▶ _Saved entries_
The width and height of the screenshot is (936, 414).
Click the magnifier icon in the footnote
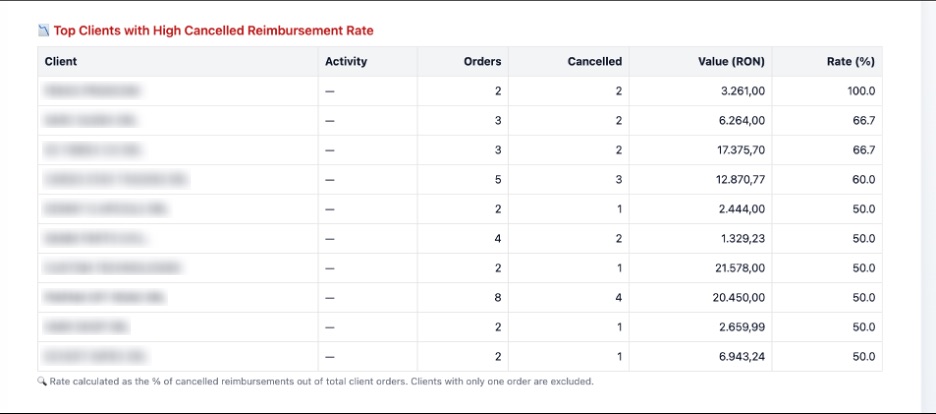pyautogui.click(x=42, y=381)
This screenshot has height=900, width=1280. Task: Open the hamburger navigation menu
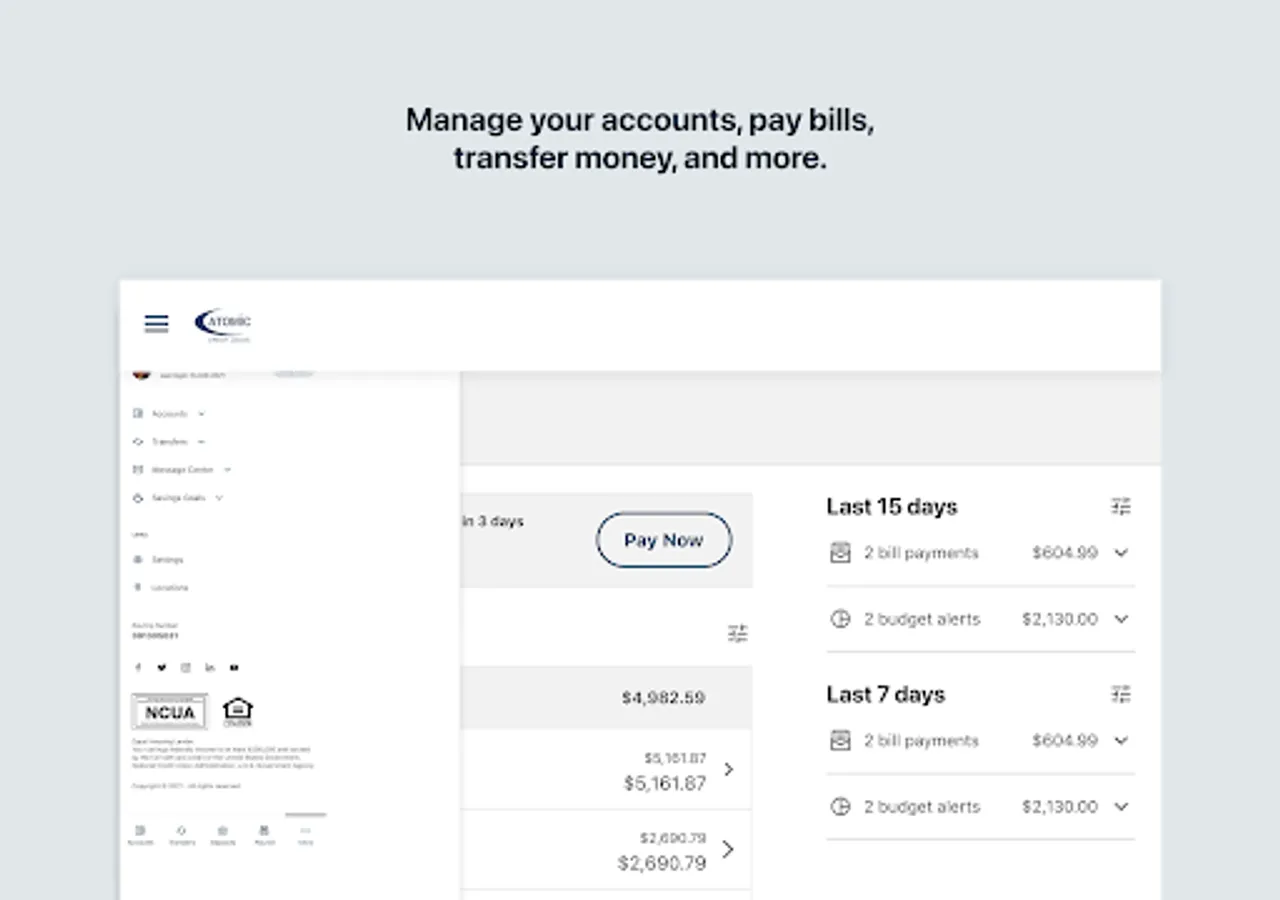[x=156, y=322]
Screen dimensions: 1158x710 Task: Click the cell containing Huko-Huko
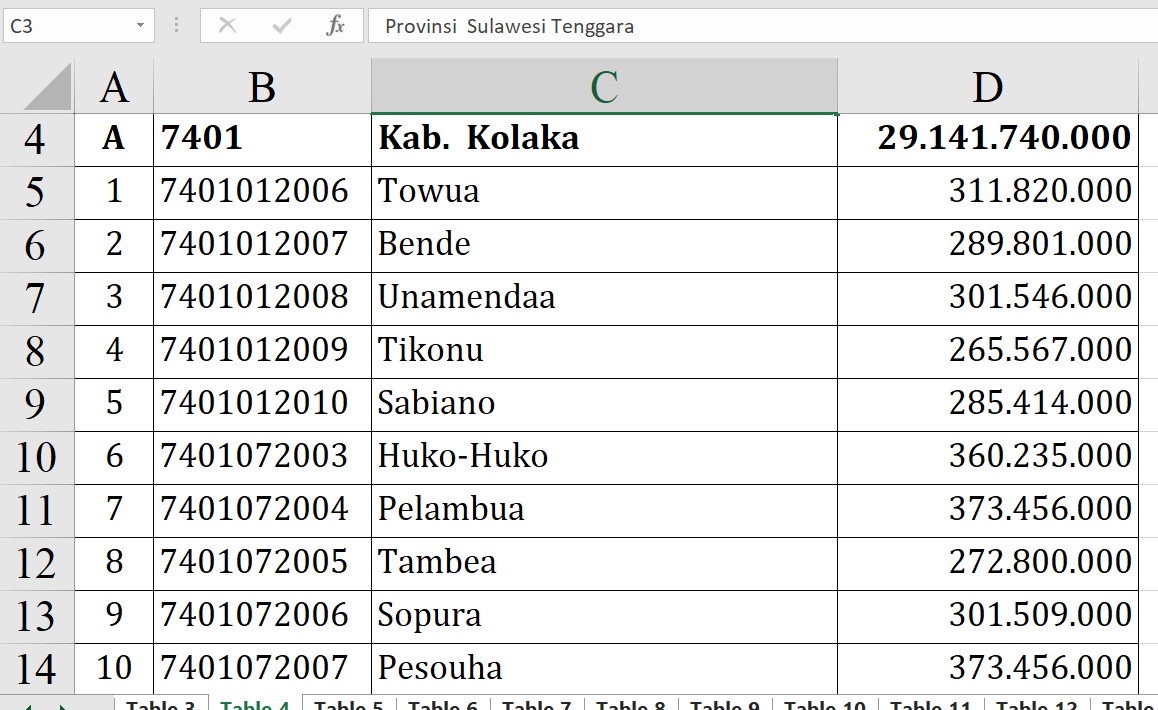[x=603, y=456]
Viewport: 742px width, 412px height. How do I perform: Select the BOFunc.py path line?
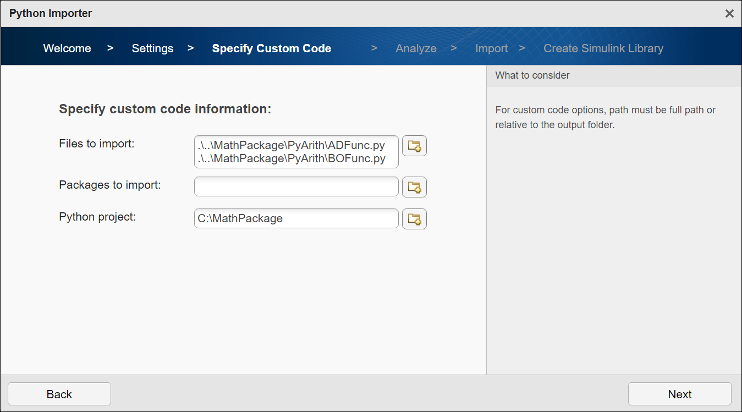pyautogui.click(x=291, y=158)
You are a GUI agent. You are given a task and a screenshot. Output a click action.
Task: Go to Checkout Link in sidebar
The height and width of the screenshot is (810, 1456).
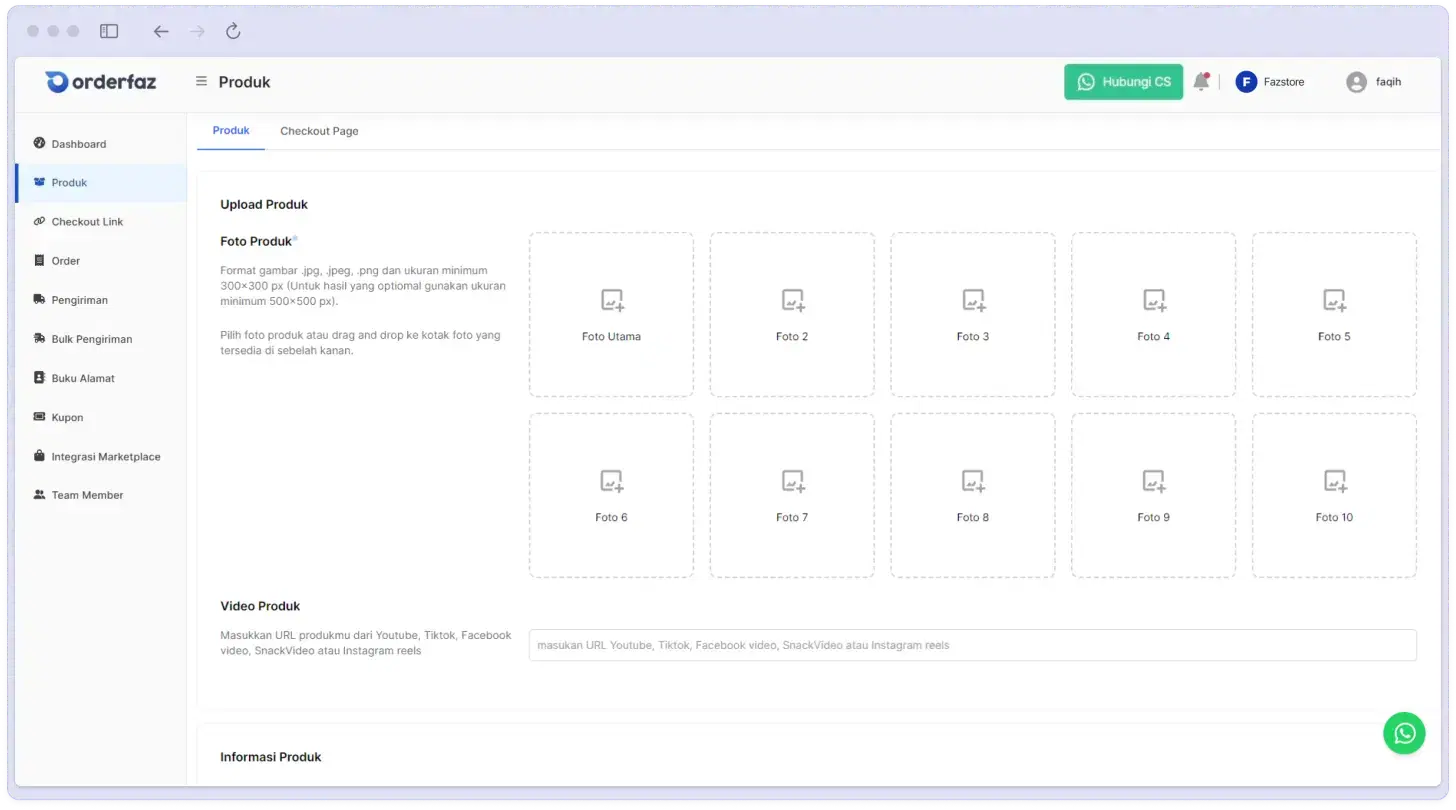coord(87,222)
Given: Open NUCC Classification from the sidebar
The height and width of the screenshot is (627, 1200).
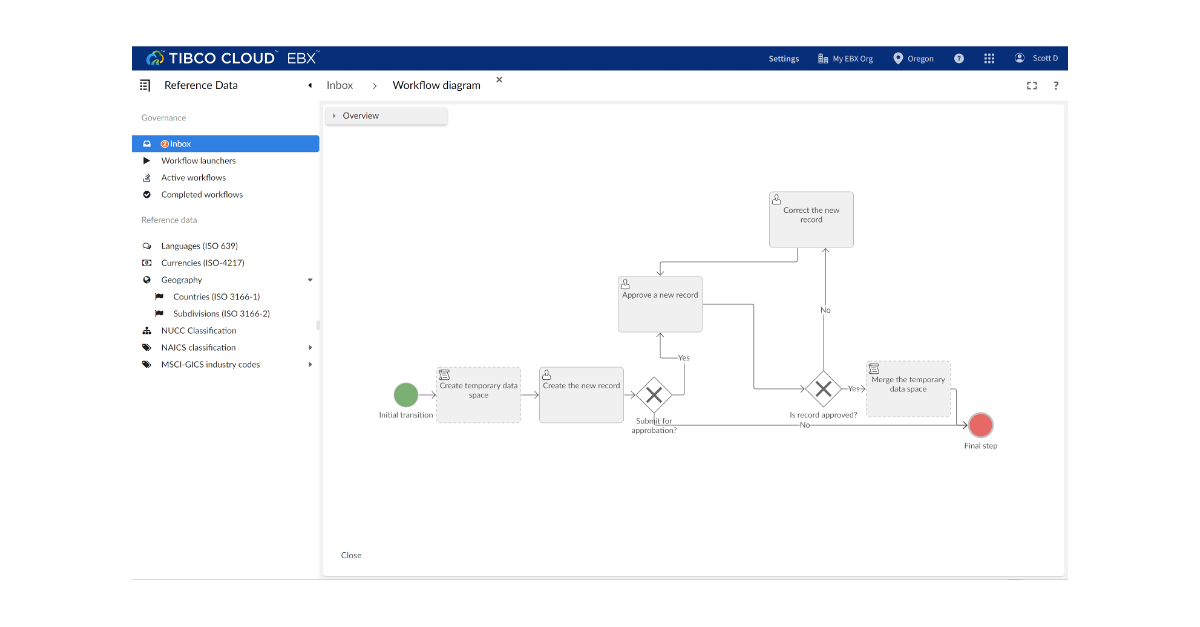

▶ _What you have to do_
Your answer should consist only of the number of lines in the entries above that include "sidebar".

▶ _Task solution_
2